In the long run, the only two systems that really matter are our capital market and our education system. Currently our government education system spends 38 percent more than the average OECD [Organization for Economic Co-operation and Development] countries, and produces an output ranked around 21-25 in the OECD, depending on what you look at. That is our future. If we cannot fix that, all the other social issues with which we concern ourselves seem derivative. But if we could fix it, many of our social ills would wash out over the space of a generation.

Most conservatives would applaud you on that, yet you reject the "conservative" label.

I would not have rejected it once, but its meaning has gotten muddied. The long and short of it is, I am a Yankee Republican: Government should pave the streets, hire some cops to patrol them, and stay off my porch. That's all I want from government. The statists have always been wanting to find new jobs for the government to do, rather than to focus on doing well the ones it should do. Somewhere along the line the conservatives began doing the same. They just picked a different set of jobs. So that puts me at odds with most so-called conservatives. I believe war is the biggest of all Big Government programs. I believe in re-legalizing drugs, both from the pernicious consequences of the failed "War on Drugs" (we cannot keep drugs out of our prisons, so what makes us think we can police them out of our cities?) and as a matter of principle (the government does not own me: I own me). I believe in equal rights for gays, although I think as a tactical matter they should perhaps settle for civil unions now, give society a decade to adjust, then come back for marriage later. The best solution of all would be to just have the state start recognizing civil unions on the grounds that the state should not be in the marriage business any more than they should be in the First Communion business. And so on. Somewhere along the way my belief in limited government put me at odds with most folks who call themselves conservative today.

Back to business, Overstock.com has survived when many .com's have crashed. What's the secret?

We tried to run it like we were building an old-fashioned billion-dollar business, not a New Economy billion-dollar business. We run the company as if there is no public market, and we are just trying to build real value.

At what point will companies like yours begin making real profits? Why hasn't the business model of .com's led to profits?

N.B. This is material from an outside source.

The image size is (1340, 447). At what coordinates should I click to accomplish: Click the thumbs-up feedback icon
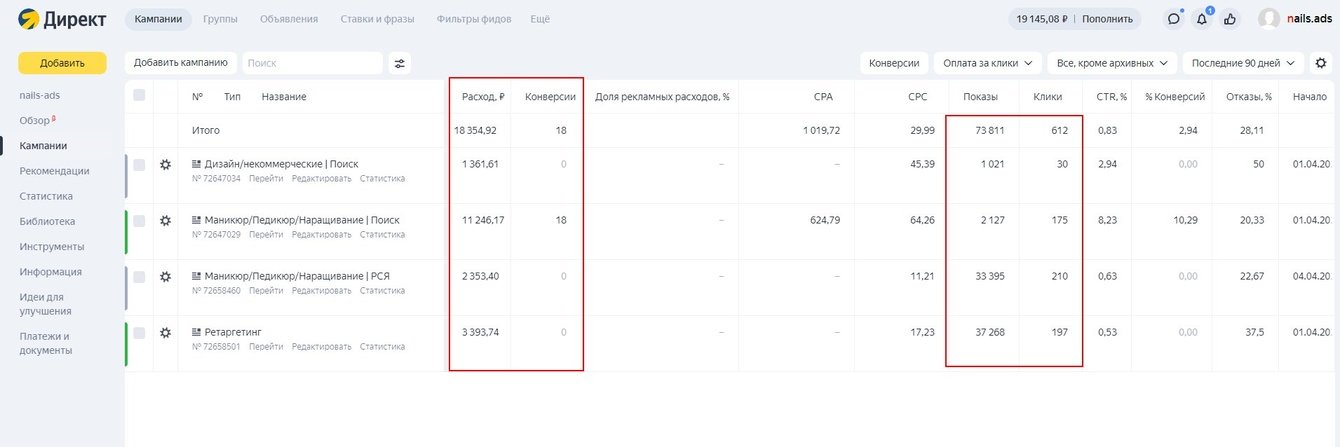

Entrepreneurs generally care most about operating cash flow. We have been spitting out cash for some years. Right now, our trailing 12 months cash flow is +16 million. So the rest is fine tuning from here.

Your latest ad features the band Carolina Liar, and their new song, "Show Me What I'm Looking For." Usually songs have to age a bit before they become ads. How did you decide to go after a band that is just now breaking big on MTV?

Carolina Liar is a good friend of Overstock.com. They stopped by our offices during their radio tour and did a performance for our employees. The group and the song just seemed like a good fit.